Demikian Kesimpulan yang disampaikan pada Webinar Narasi Insitute yang berjudul Mendorong Sertifikasi Berkelanjutan bagi Petani Sawit: Tantangan dan Peluang pada Selasa (19/10) lalu.
Sertifikasi Indonesian Sustainable Palm Oil (ISPO) dianggap penting khususnya bagi para petani kelapa sawit skala kecil. Ketua Serikat Petani Kelapa Sawit, Manselius Darto, mengungkapkan para petani kelapa sawit skala kecil biasanya terpencar.
Darto mengatakan adanya sertifikasi ISPO harusnya bisa membuat para petani tergabung dalam satu lembaga. Sehingga bisa membantu meningkatkan kinerjanya.
“Terkait dengan ISPO seperti ini juga bahwa para petani sawit di daerah skala kecil mereka berpencar-pencar. Salah satu poin dari sertifikasi baik ISPO atau RSPO itu adalah bagaimana para petani skala kecil itu harus bisa terorganisir dalam satu kelembagaan petani. Penting ada road map yang jelas. Kelembagaan petaninya juga harus dibuat secara rapi,” kata Darto saat webinar yang ditayangkan di Youtube Narasi Institute, Selasa (19/10).
Selain itu, Darto menganggap yang tidak kalah pentingnya adalah bagaimana ada kemitraan antara para petani kelapa sawit khususnya dengan korporasi. Kemitraan tersebut dirasa membuat petani kecil bisa lebih baik dalam mengolah perkebunan kelapa sawit.
Darto mengharapkan ada transformasi dalam pengelolaan kelapa sawit di Indonesia. Ia menegaskan perubahan tersebut harus berpihak ke para petani kecil.
“Penting untuk perbaikan di level pabrik, penting transformasi saat ini di mana petani menjual ke tengkulak rantai suplai terlalu panjang. Kemudian sistem ini perlu diubah agar ada kemitraan yang lebih baik dan di sini membutuhkan peran pihak perusahaan melakukan pemberdayaan bagi para petani sawit skala kecil di daerah,” ujar Darto.

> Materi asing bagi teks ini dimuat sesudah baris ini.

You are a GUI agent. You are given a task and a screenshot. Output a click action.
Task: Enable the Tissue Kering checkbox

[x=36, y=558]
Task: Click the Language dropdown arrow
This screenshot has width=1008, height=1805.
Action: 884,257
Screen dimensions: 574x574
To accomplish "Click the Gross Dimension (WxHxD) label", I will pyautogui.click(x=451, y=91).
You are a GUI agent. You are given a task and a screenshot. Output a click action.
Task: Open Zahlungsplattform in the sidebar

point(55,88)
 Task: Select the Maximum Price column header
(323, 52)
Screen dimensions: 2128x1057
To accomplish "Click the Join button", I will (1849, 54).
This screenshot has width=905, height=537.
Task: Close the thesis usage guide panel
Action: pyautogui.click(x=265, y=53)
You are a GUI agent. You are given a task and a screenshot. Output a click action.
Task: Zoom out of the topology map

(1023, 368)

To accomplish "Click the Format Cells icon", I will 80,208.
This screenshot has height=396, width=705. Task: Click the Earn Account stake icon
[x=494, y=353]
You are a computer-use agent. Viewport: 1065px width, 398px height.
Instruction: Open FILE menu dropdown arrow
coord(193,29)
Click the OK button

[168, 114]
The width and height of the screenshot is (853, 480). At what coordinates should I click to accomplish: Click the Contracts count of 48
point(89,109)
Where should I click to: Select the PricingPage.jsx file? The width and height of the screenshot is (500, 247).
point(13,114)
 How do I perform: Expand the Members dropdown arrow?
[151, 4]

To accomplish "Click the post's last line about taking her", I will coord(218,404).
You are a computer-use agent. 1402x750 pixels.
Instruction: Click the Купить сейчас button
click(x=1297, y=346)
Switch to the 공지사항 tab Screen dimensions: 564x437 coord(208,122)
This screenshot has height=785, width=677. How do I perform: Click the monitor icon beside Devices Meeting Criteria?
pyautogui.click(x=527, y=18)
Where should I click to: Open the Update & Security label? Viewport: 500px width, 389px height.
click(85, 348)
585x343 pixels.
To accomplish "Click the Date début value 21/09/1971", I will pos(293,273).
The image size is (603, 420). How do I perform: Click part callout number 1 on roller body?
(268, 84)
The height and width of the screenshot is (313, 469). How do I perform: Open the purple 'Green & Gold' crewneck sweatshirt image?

Lebih lanjut, Darto belum bisa memastikan para petani kelapa sawit saat ini sudah sejahtera atau belum. Menurutnya ada beberapa aspek yang harus dipenuhi agar petani sawit bisa sejahtera seperti dengan luas lahan yang dimiliki.
“Kalau mau petani sejahtera itu tergantung beberapa aspek, luas lahan, harga TBS tak boleh di bawah 1200 per kilo, terus harus memiliki lahan pangan. Jumlah anak 2 tapi di lapangan anak lebih 2 dan masih menanggung nenek juga dengan luas lahan kurang, terus butuh kemitraan lebih adil,” tutur Darto.